Studio album by Alphaville
- Released: 27 September 1984
- Recorded: January–August 1984
- Studio: Studio 54, Berlin
- Genre: Synth-pop
- Length: 43:12
- Labels: Warner; Atlantic; Rhino;
- Producers: Colin Pearson; Wolfgang Loos; Andreas Budde;

Alphaville chronology
|  | Forever Young (1984) | Afternoons in Utopia (1986) |

Singles from Forever Young
- "Big in Japan" Released: January 1984; "Sounds Like a Melody" Released: 14 May 1984; "Forever Young" Released: 20 September 1984; "Jet Set" Released: 1 March 1985;

= Forever Young (Alphaville album) =

Forever Young is the debut studio album by German synth-pop band Alphaville. It was released on 27 September 1984 by Warner Music Group. Four singles supported the album: "Big in Japan", "Sounds Like a Melody", "Forever Young", and "Jet Set". The album charted well, hitting the top 20 in six European countries and reaching number 1 in Norway and Sweden. Alphaville followed up with their second album in 1986 with the release of Afternoons in Utopia.

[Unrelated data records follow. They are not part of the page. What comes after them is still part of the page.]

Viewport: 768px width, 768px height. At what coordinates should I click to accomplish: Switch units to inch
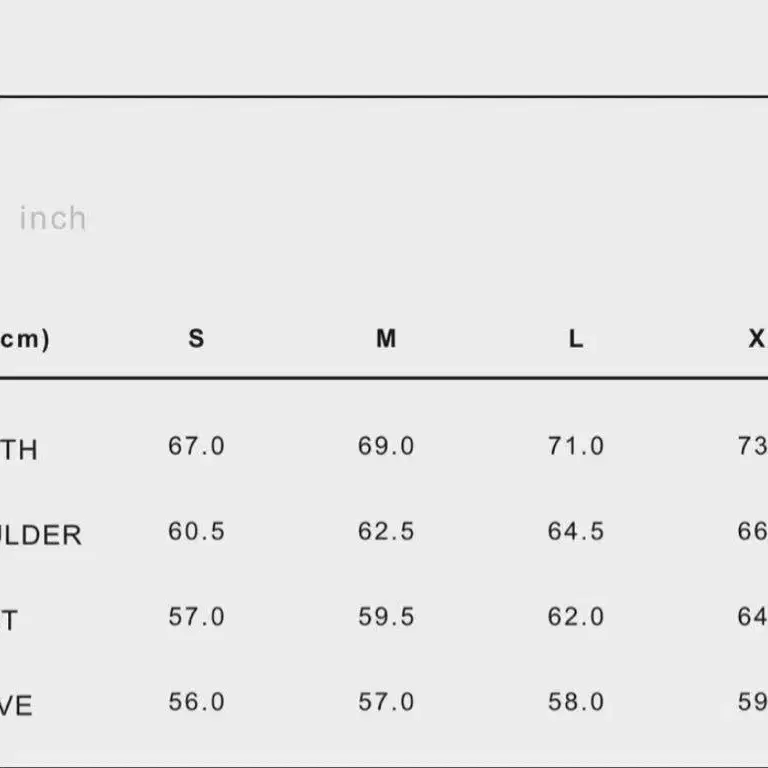pos(53,218)
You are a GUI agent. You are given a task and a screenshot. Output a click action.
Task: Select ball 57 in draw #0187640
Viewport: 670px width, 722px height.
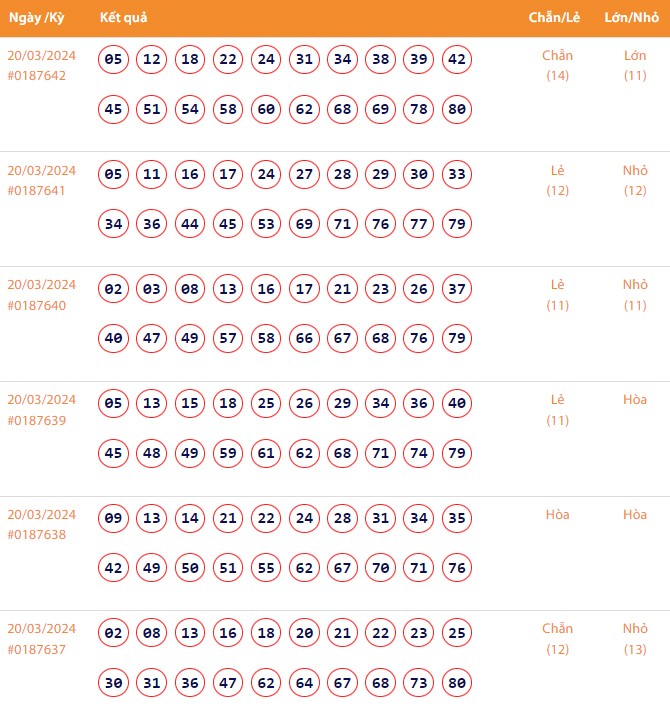pyautogui.click(x=228, y=339)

The album was re-released in a "super deluxe" edition in March 2019.

==Background==
In early 1983, the success of German songs such as Nena's "99 Luftballons", Falco's "Der Kommissar" and Peter Schilling's "Major Tom (Coming Home)" prompted the German WEA label to find other German bands, and a music scout brought Alphaville's demo of "Big in Japan" to the attention of head of WEA records Peter Koepke's attention, who immediately recognized the potential of the song and agreed to sign the band to the label.

==Songs==
The band released the single "Big in Japan" before the album had finished recording, and its success surprised the band and label. The band said, "'[Big in Japan]' beamed us up into showbiz heaven, half of the album was still to be written. So, while we were in the middle of composing and arranging the residual songs, we were sort of overtaken by our future selves. … Once we wore tattered jeans and sweaty leather jacks … now we were homeless millionaires living in hotel suites and airports." Their sudden and unexpected success affected the rest of the album. In 1986, singer Marian Gold recalled that he "bought an album of an unknown British band named Big in Japan. As you know, there's a considerable musical market in Japan. If you wanted to become famous, what you should do was to form a hard rock group and then release an album over there; it would definitely sell well... so the story went ... The statement fitted well to my storyline about a couple of drug addicted lovers and moreover provided the title for the prospective song." He said later, "The song has nothing to do with Japan at all. It deals with the junkie scene in West Berlin."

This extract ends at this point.